Tuesday, October 14, 2008

um, oops

I read something today on the nyc marathon site about tapering and it was espousing that you should only run your race pace maybe once a week total from here until race day..... oops.

I ran a simple 5 miler today in 43 minutes... my race pace is 9 minute miles... the pace i ran today (while i THOUGHT i was running slower than a 9 minute mile .. was 8:45 minute miles...

oops...

I'll try harder to run slower from now on ;P


whoa, from 37 to 39 in 2 hours!?

This last Saturday I did my final long run prior to the tapering phase of my training.

It was about 15 miles and, remarkably, I was able to do 3, 5 mile loops all at faster paces each time (a progression run).

More remarkable was the temperature...

I started at 8am or so and it was 37 degrees... By the time i was done (an unspecified amount of time later) it had gone all the way up to 39 degrees.

Well, should NYC be really cold on race day... hopefully this will have prepared me. If not, I'm joining the Navy SEAL's...

TAPER!

Hallelujah, praise the lord... my taper has arrived, much like a christmas gift I waited for as a child.

Why is this so important to me? Well, there are a number of reasons:

- shorter runs
- more time with my family, as a result of shorter runs
- less emphasis on logging the high miles
- more emphasis, heavy emphasis really, on knowing what my race pace feels like so i can recreate it.
- milestone closest to the actual event
- even closer to wearing new running shoes (right after the race really)
- let the healing begin...

This last one is the most important really. The taper is not so much about reducing training in order to peak or something... that's just a nice side-effect. The taper is meant to allow the body (muscles, bones, cartilage, blisters etc.) to HEAL. I know that might sound silly right? Why would a runner, a theoretically in-shape being, need to recover from something? Is there a real injury that every marathoner has that we don't know about?

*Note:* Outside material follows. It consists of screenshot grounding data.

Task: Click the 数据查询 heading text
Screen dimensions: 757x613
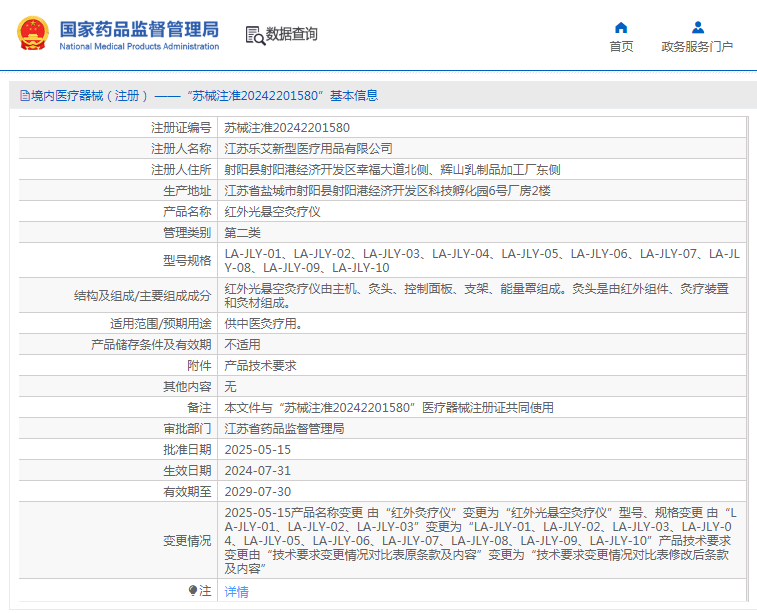Action: tap(292, 34)
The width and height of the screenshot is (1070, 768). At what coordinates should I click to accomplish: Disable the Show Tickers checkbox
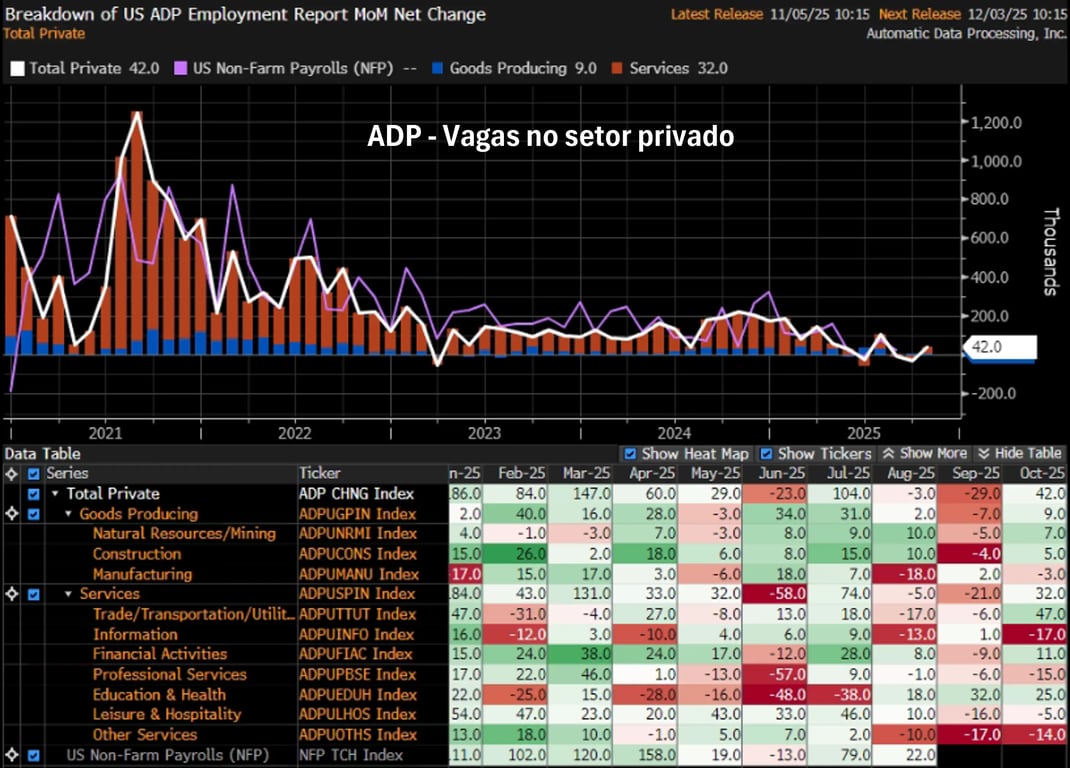pyautogui.click(x=766, y=453)
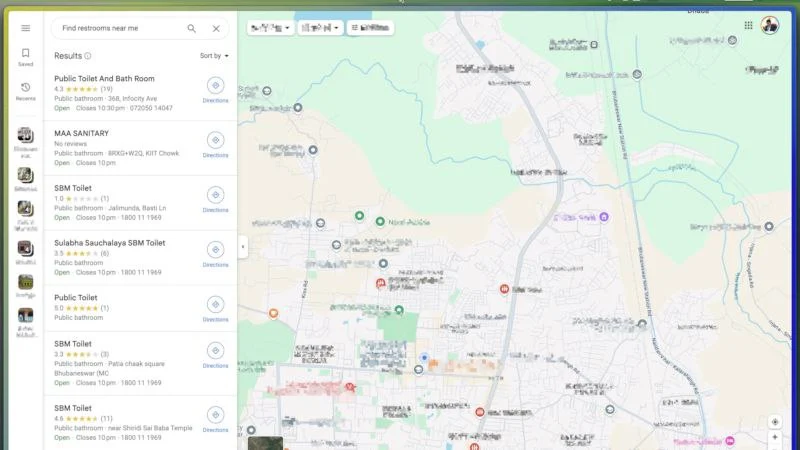
Task: Open Google apps grid icon
Action: click(x=748, y=25)
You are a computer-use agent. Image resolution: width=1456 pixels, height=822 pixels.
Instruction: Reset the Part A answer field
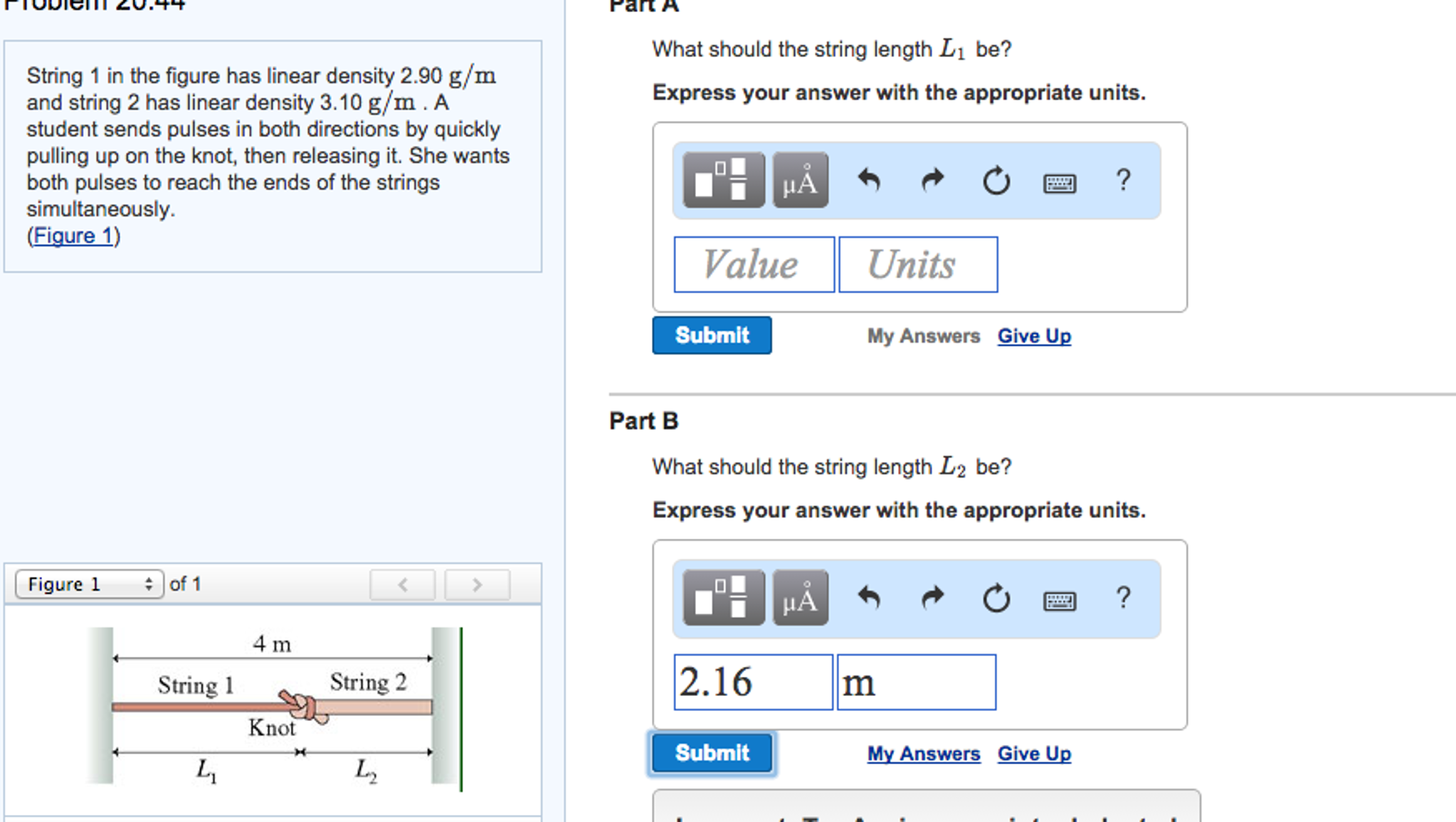tap(995, 180)
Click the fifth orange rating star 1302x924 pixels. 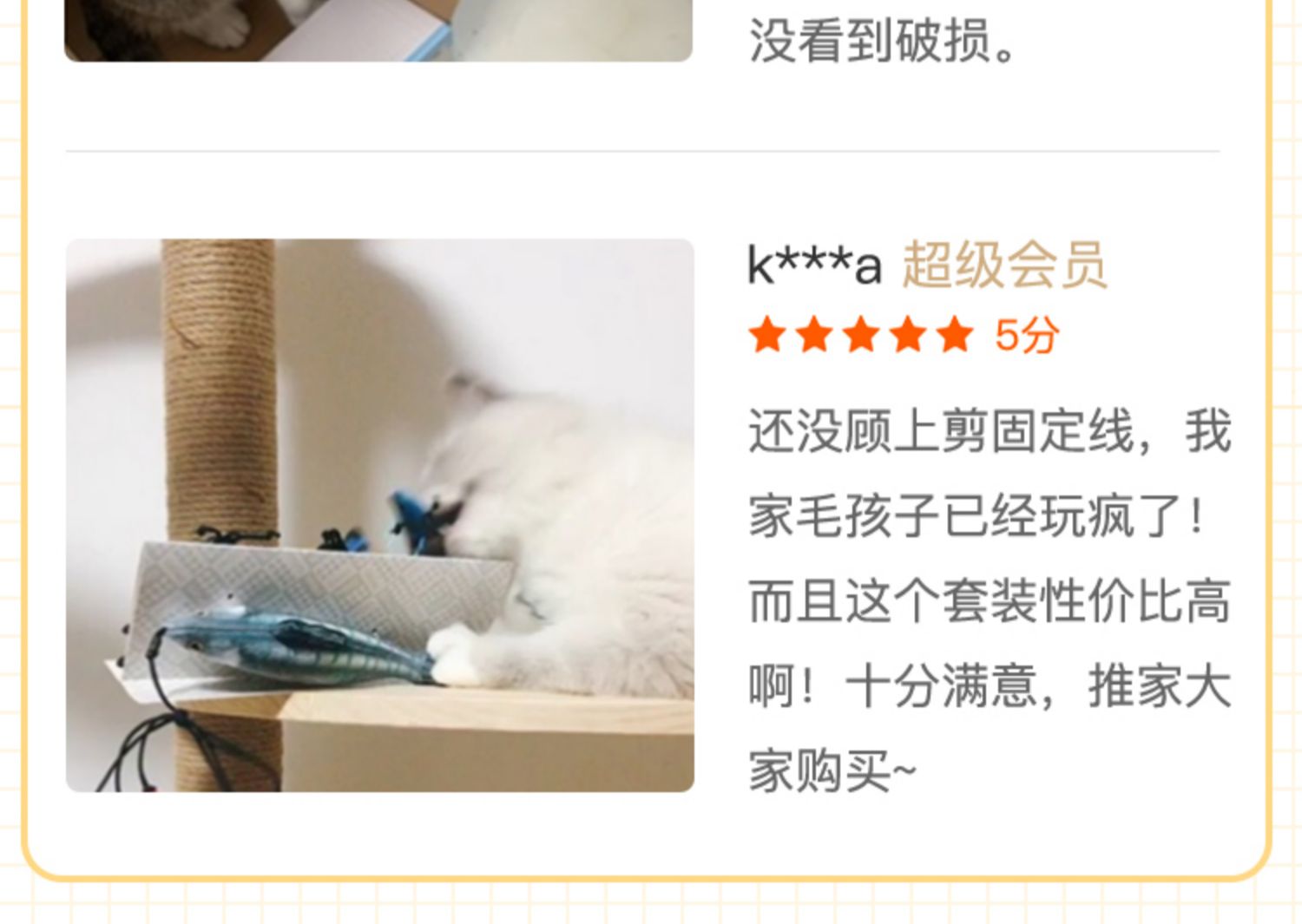coord(956,335)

Well, to be quite honest, yes. Each marathoner who works hard and piles on the miles is doing some level of damage to their muscles at the very least. The good news is that all that stuff heals during "recovery" which might be a day off a week or two. The bad news is that your body never fully has time to heal enough to get back to where it was before. Believe me, this is true.

The Taper is meant to allow your body to take a break prior to the big event. Reducing weekly mileage by 10-50% has a DRAMATIC effect I'm here to tell you. Whole muscle groupings complain less (if at all) anymore. Seemingly insurmountable aches and pains reduce to mere inconveniences that sporadically pop up from time to time unexpectedly (if at all).

All that said, I'm REALLY happy to be tapering - but not for any of those silly technical reasons... I like it because I can be lazy (to some extent) and, in this case in life... it really pays off to be lazy :)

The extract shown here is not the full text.